Document Analysis Project in C

This project creates a linguistic analsyis of a text document. It reads a text file Unix/Linux format and provides analytical results such as word frequency for every unique word in the document. NOTE -- all evaluation will be by calls to the instructor's set of unit tests.

You can create your own user interface if you want but you must not alter the built-in unit test call at the beginning of main().

You are allowed to use all standard library functions provided by the compiler such as string.h, ctype.h and many others. You are not allowed to use code you find on the internet or other locations.
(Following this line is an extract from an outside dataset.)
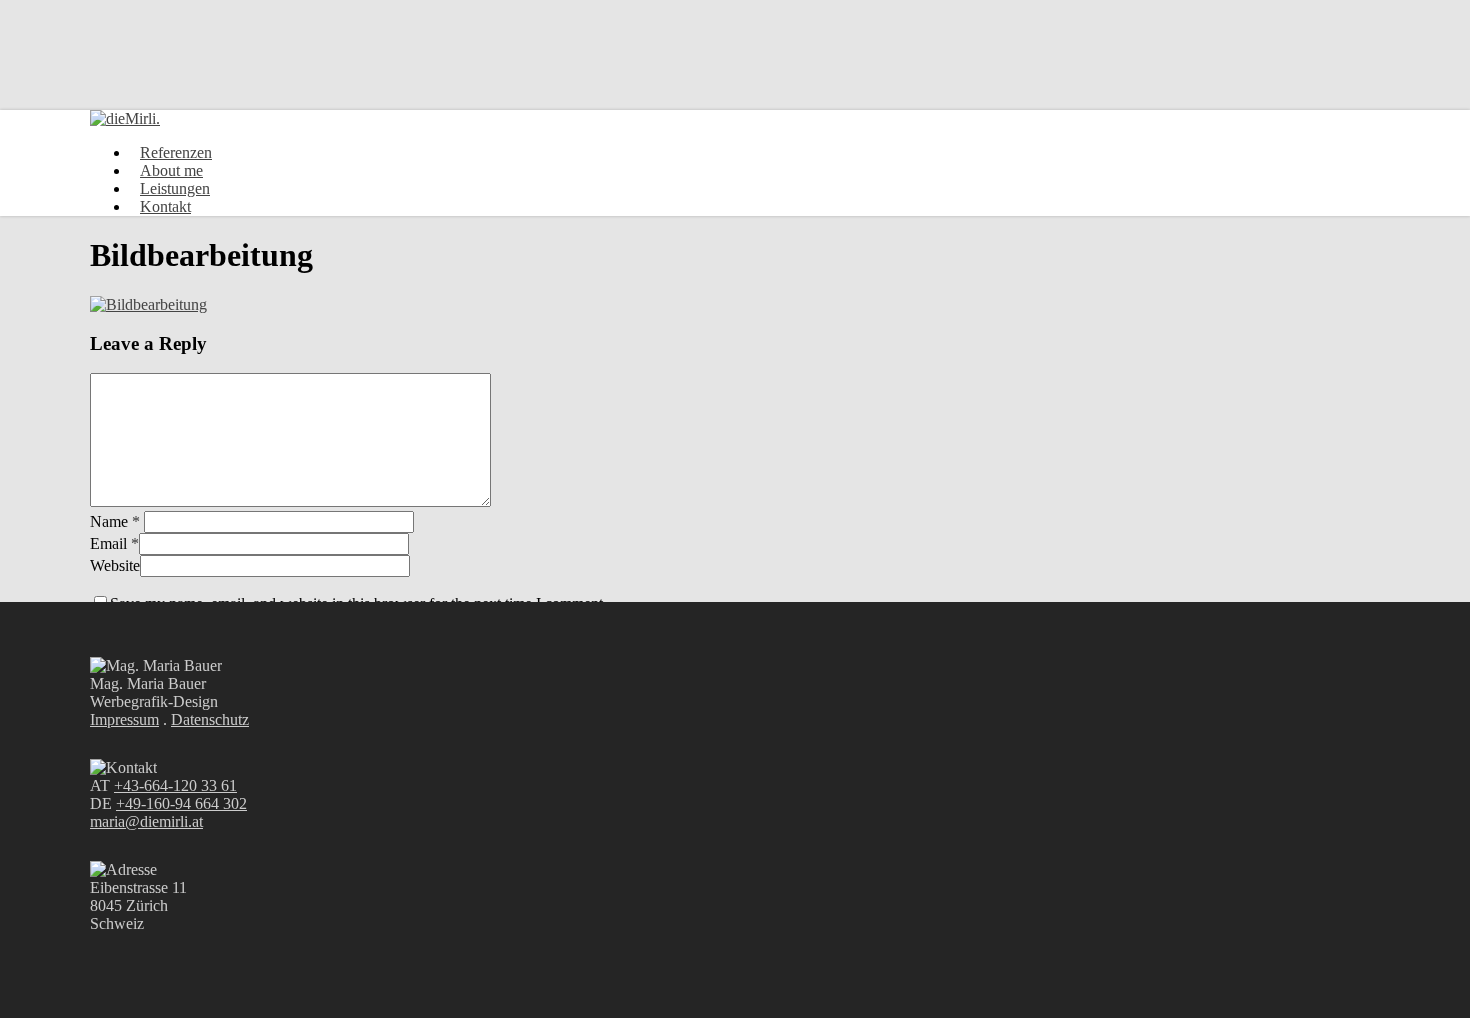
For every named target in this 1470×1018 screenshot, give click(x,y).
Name (115, 521)
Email (114, 543)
Definitions and Requirements

  • A word consists of only letters except for possessive words like Larry's. The possessive character is the only non-letter character allowed as part of a word.
  • Ignore differences in upper and lower case. "His" and "his" are the same word.
  • A sentence must have at least one word and must end with a period.
  • Count the number of occurrences of each unique word. Words such as "the" will normally be much more than 1.
  • Maintain a sorted list of all unique words. In most cases "a" will be the first word in that sorted list.
  • The get_first_word function will get the first word in alphabetic order from the list (typically "a") and its count.
  • The get_next_word and get_prev_word will navigate through the list. This means you must track the current position in the list.
  • On FAILURE all get_????_word functions will return 0 in the word_count field of the word_entry struct.
  • Do not make any assumption on file size or number of unique words. Your program must work with files containing no words and files with many unique words.
  • DO NOT USE ARRAYS in your linked list! However, you can use an array as a temporary place to store a word as you are reading in a word. You can assume that no word is longer than 100 characters.
  • Overall Evaluation

    As you are writing these functions you need to also create unit tests in the test function in unit_tests.c. To receive full credit for each function your unit test must test the boundary conditions and normal operation of the function. Your unit tests will be graded by a visual inspection combined with how well your functions pass (or do not pass) the instructor's unit tests.

    Suggestions:

  • Implement the functions in the order listed in the specific activities list below.
  • Start with a very simple text file.
  • See the updated main.c for OpenBSD memory checks.
  • Specific Activities and Point Allocations

  • (10) Activity Journal for all required functions
  • (10) A valid Makefile that compiles with debug and the -Wall switch for all source modules and creates the "test" executable.
  • (10) read_file function
  • (10) free_list function
  • (10) get_first_word function
  • (10) get_next_word function
  • (10) get_prev_word function
  • (10) get_last_word function
  • (10) get_sentence_count function
  • (10) get_unique_word_count function
  • (bonus +10) get_most_common_word_after_this_word function
  • (bonus +10) write_unique_word_list_to_csv_file function
  • (deductions of up to 10 points for warnings) There should be no warnings issued when your code compiles with the -Wall switch.
  • (deductions of up to 20 points for memory leaks and memory violations) Use valgrind to verify your code.
  • Setup

    Download analysis.zip. This is just the bare framework.

    Hints

  • Use a doubly linked queue.
  • To implement the bonus you are allowed to add members (not change -- only add) to the word_entry struct.
  • You should have three global pointers to your linked list for the head, tail, and the current position (most recent) entry.
  • Activity Journal

    Fill out an ActivityJournal.txt for each step in your project.

    Submission

    Place your completed analysis.c, analysis.h, unit_tests.c, Makefile, and ActivityJournal.txt files in a directory named analysis at the top level of your git repo.